The task ▸
Put everything from the line containing "Image resolution: width=185" down to the line containing "the Undo green" into a Markdown table with the columns Row and Line, numbering each line and leaving out blank ones.

Start of Input rows

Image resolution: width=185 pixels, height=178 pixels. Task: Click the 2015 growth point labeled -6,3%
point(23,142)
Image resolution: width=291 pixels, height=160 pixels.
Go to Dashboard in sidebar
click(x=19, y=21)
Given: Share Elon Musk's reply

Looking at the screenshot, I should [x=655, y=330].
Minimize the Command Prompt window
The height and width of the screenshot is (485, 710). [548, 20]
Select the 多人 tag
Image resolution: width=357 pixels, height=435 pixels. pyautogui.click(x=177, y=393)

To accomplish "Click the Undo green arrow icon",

End of Input rows
Start of Input rows

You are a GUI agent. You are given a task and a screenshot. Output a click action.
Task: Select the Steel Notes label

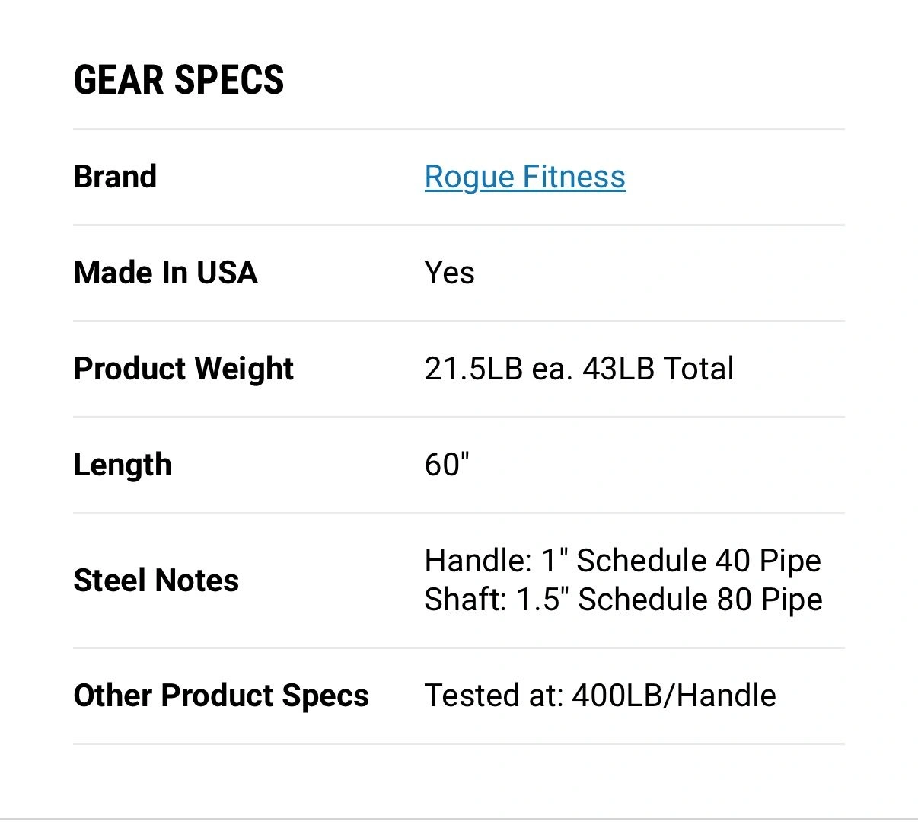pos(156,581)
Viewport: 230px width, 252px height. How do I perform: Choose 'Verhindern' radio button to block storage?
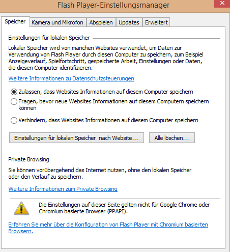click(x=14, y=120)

End of Input rows
Start of Input rows

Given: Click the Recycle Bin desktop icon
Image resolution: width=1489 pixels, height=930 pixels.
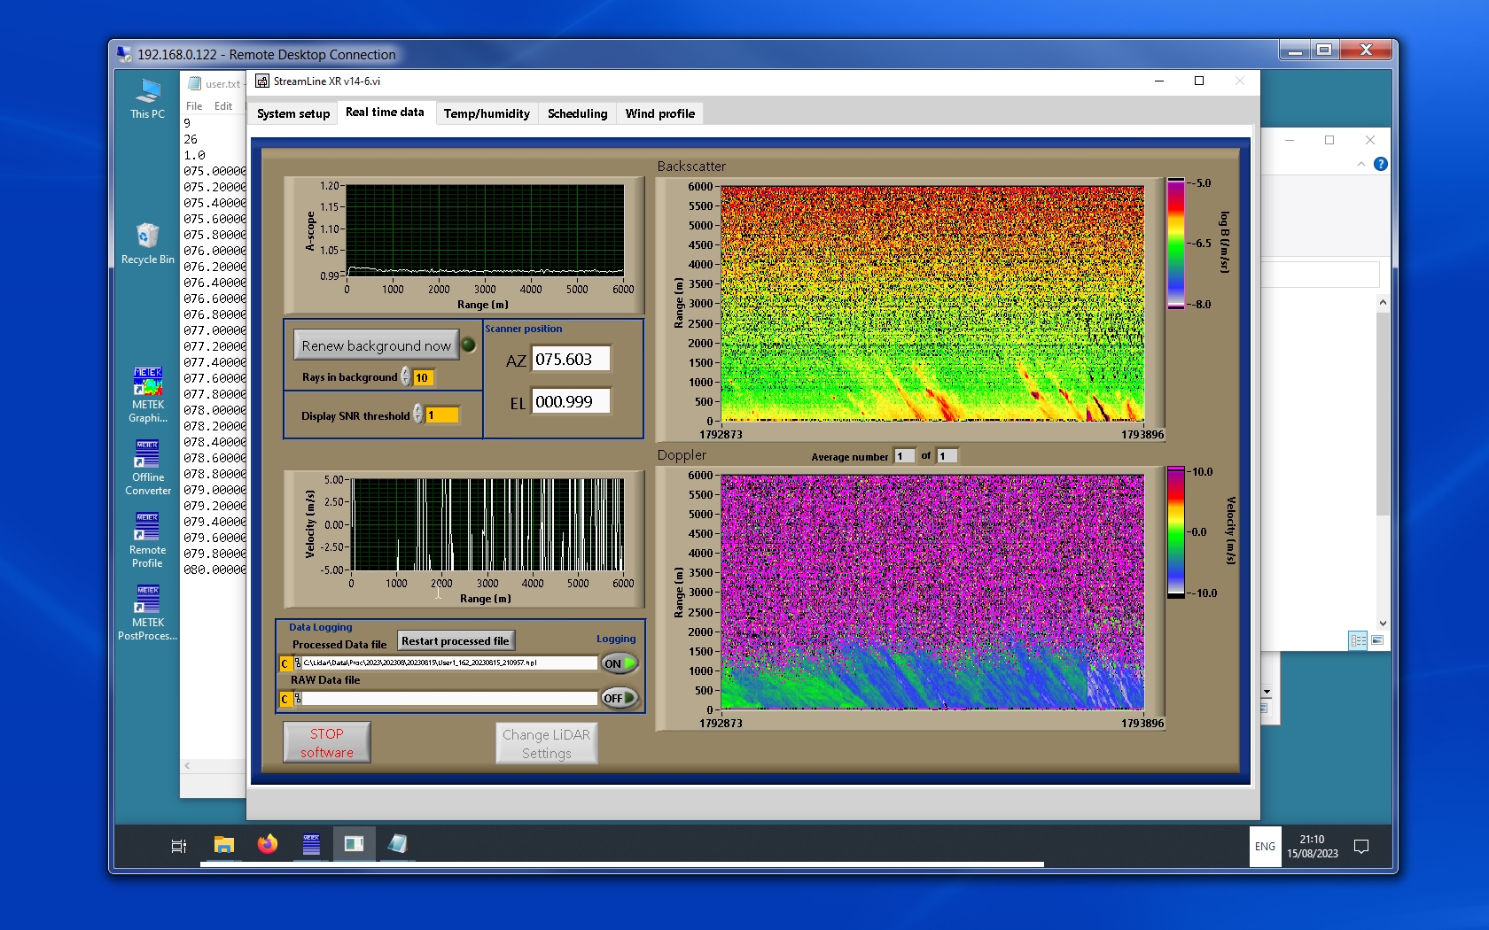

End of Input rows

Result of this exercise ▸
| Row | Line |
|---|---|
| 1 | Image resolution: width=185 pixels, height=178 pixels. Task: Click the 2015 growth point labeled -6,3% |
| 2 | point(23,142) |
| 3 | Image resolution: width=291 pixels, height=160 pixels. |
| 4 | Go to Dashboard in sidebar |
| 5 | click(x=19, y=21) |
| 6 | Given: Share Elon Musk's reply |
| 7 | Looking at the screenshot, I should [x=655, y=330]. |
| 8 | Minimize the Command Prompt window |
| 9 | The height and width of the screenshot is (485, 710). [548, 20] |
| 10 | Select the 多人 tag |
| 11 | Image resolution: width=357 pixels, height=435 pixels. pyautogui.click(x=177, y=393) |
| 12 | To accomplish "Click the Undo green arrow icon", |